### SELECTED EXTRACT
━━━━

06 / 05 / 2020

AHO Response to Petition Calling For No Corona Virus Vaccine Trials in Africa

Written by Lauren Granger – Volunteer Speechwriter

Approved by Graciano Masauso – President & CEO

This past week has seen a global response of outrage and fury to suggestions made by two French scientists that Corona virus vaccine trials should be conducted in Africa. The immediacy, extent, and intensity of the response are an acute reminder that the repercussions of a colonial legacy of exploitation are not a thing of a distant past, but a painful reality lived and felt by many Africans today. The African Health Organisation, in its work to promote and contribute to the health and well-being of the peoples of Africa, is very much alive to this reality.

One response to these now infamous comments has been the creation of an online petition calling for no Corona virus vaccine trials in Africa, and it is to this petition that the African Health Organisation wishes to respond.

Covid-19, caused by the novel 2019 Corona virus, has been declared a pandemic. While the devastating consequences of the disease, have to date, been felt most in China, Italy, Spain and the USA, they are being and will be felt globally, and in all likelihood, ultimately, by Africa most of all. The whole world finds itself traversing unprecedented situations, unprecedented times.

━━━━

### EXTRACTED MATERIAL
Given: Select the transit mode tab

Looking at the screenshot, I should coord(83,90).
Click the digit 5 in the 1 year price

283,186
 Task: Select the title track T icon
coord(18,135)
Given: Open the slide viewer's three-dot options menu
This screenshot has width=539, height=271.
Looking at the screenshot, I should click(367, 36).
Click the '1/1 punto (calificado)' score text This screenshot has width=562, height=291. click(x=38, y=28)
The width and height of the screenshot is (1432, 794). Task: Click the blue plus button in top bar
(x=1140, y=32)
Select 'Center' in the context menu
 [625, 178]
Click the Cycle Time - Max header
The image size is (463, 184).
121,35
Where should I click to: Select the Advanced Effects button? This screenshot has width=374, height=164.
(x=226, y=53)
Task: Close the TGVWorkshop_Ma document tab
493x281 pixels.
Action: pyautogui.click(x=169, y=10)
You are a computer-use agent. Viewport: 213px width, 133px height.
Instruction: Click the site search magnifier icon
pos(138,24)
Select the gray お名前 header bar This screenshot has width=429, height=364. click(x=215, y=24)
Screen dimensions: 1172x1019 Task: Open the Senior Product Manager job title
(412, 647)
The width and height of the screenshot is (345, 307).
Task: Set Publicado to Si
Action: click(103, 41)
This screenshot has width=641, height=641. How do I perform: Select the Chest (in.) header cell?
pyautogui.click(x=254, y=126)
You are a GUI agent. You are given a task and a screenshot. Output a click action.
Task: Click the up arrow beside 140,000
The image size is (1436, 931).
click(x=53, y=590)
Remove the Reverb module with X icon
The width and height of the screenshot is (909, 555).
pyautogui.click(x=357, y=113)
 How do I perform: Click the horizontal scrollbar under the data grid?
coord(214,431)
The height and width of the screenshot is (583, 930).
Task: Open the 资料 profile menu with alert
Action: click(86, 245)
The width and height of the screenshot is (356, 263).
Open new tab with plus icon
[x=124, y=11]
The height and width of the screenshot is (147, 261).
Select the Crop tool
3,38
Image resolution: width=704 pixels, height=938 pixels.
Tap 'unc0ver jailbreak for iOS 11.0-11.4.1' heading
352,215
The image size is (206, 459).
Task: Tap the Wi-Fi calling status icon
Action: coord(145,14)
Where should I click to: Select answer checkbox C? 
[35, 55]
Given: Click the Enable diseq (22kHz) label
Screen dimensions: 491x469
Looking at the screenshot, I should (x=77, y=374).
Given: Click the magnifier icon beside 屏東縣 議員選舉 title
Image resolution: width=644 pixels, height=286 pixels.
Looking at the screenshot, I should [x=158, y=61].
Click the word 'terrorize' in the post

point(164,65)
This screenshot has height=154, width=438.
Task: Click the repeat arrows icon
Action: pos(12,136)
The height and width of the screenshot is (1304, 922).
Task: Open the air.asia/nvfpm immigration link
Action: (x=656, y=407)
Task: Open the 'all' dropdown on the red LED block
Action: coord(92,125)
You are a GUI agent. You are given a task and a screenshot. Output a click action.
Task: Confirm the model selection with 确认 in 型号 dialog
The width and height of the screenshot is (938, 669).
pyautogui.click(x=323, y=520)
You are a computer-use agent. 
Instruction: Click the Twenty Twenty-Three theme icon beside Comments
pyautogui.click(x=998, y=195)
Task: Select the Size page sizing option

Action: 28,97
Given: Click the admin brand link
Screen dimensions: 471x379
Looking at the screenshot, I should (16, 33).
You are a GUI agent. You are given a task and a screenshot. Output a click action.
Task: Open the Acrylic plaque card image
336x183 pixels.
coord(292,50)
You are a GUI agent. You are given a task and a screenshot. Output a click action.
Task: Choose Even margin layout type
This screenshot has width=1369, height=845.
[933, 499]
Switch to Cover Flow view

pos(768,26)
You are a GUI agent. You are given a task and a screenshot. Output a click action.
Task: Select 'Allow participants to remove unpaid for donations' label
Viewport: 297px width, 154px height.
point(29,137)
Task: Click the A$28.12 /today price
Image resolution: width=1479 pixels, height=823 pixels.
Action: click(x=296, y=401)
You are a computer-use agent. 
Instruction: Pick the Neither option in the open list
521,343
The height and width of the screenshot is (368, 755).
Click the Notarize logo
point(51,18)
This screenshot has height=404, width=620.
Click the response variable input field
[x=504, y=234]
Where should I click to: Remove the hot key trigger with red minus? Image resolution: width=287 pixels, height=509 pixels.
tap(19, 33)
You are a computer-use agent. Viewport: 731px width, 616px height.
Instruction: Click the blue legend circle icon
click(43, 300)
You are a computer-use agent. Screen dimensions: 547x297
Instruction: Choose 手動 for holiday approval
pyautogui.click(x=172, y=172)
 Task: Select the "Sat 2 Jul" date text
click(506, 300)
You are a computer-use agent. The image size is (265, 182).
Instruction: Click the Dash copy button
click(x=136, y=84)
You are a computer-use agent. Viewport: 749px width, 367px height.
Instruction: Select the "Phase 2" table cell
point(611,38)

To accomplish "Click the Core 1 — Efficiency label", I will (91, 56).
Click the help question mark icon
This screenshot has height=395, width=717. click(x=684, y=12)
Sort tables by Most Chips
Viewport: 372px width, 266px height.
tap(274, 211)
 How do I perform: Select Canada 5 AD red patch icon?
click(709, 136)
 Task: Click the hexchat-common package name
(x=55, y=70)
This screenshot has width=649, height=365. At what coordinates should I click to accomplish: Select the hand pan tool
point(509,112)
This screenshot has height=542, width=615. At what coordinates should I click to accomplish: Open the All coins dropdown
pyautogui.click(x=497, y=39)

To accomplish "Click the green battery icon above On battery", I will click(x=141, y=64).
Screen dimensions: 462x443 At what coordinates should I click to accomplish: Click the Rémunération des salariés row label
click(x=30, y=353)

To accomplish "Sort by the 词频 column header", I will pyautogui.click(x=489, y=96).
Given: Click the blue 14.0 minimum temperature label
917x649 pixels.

━━━━

### WORK ORDER 1
Name every country that the AHO response identifies by name.
### WORK ORDER 2
Reproduce the passage of the AHO response that begins at the words "This past week" and stops after the words "wishes to respond.".

### RESULT 1
China, Italy, Spain, the USA

### RESULT 2
This past week has seen a global response of outrage and fury to suggestions made by two French scientists that Corona virus vaccine trials should be conducted in Africa. The immediacy, extent, and intensity of the response are an acute reminder that the repercussions of a colonial legacy of exploitation are not a thing of a distant past, but a painful reality lived and felt by many Africans today. The African Health Organisation, in its work to promote and contribute to the health and well-being of the peoples of Africa, is very much alive to this reality.

One response to these now infamous comments has been the creation of an online petition calling for no Corona virus vaccine trials in Africa, and it is to this petition that the African Health Organisation wishes to respond.